There's (at least) a couple issues I don't have good solutions for -
1) In this setup with a tty console, we end up with at least 2 processes per
container.  One process is running the user init.  The CMD listed under ps will
be the init as specified in the XML (unless it changes it to something else).
The other process is forwarding console traffic between the parent and container
pts.  The CMD listed in ps depends will depend on the mgmt app used to start the
container.  Using virsh, it's something like this outside the container:
root     10141     1 93 22:05 pts/6    00:27:50
/home/dlesko/src/dev/libvirt-ss/libvirt/src/.libs/lt-virsh -c lxc:///
and this inside the container:
root         1     0 93 22:05 pts/6    00:29:19
/home/dlesko/src/dev/libvirt-ss/libvirt/src/.libs/lt-virsh -c lxc:///
This can be a bit confusing.  I'm not sure how important it is but it would be
nice to change this to something a little more meaningful as is done by ssh.
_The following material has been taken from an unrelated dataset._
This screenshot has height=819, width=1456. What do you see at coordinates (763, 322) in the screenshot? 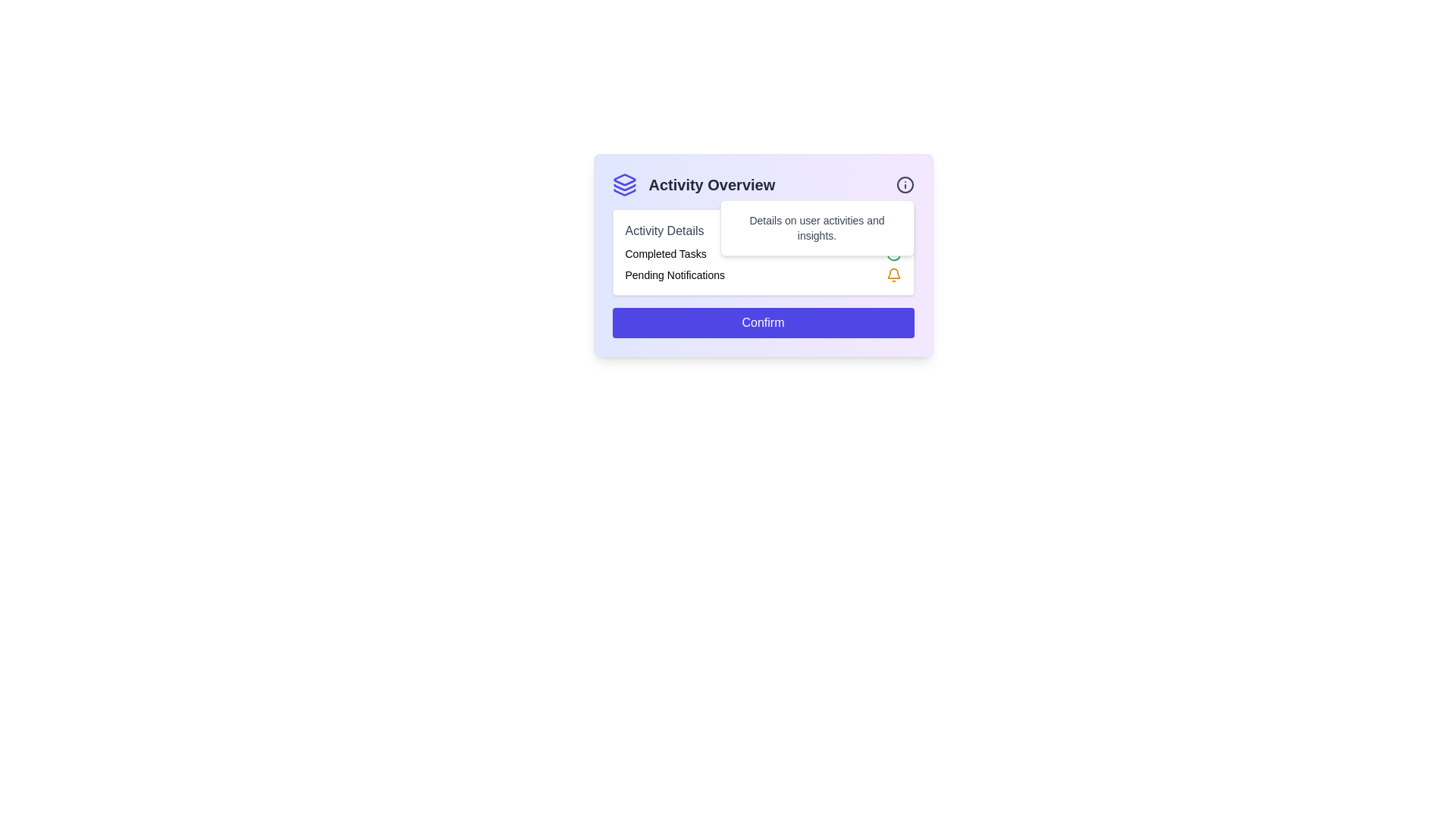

2) The container can stall when nothing is connected to the parent side pty and
console output fills up the buffer.  To avoid this, we set the parent side pty
to be non-blocking.  The result of this is that we will discard any console
output once the buffer has filled.  When a user does connect to the console,
they may get a flood of (potentially very) old data.  It would be nice to be
able to provide some more recent output once someone connects to the console.

-- 
Best Regards,
Dave Leskovec
IBM Linux Technology Center
Open Virtualization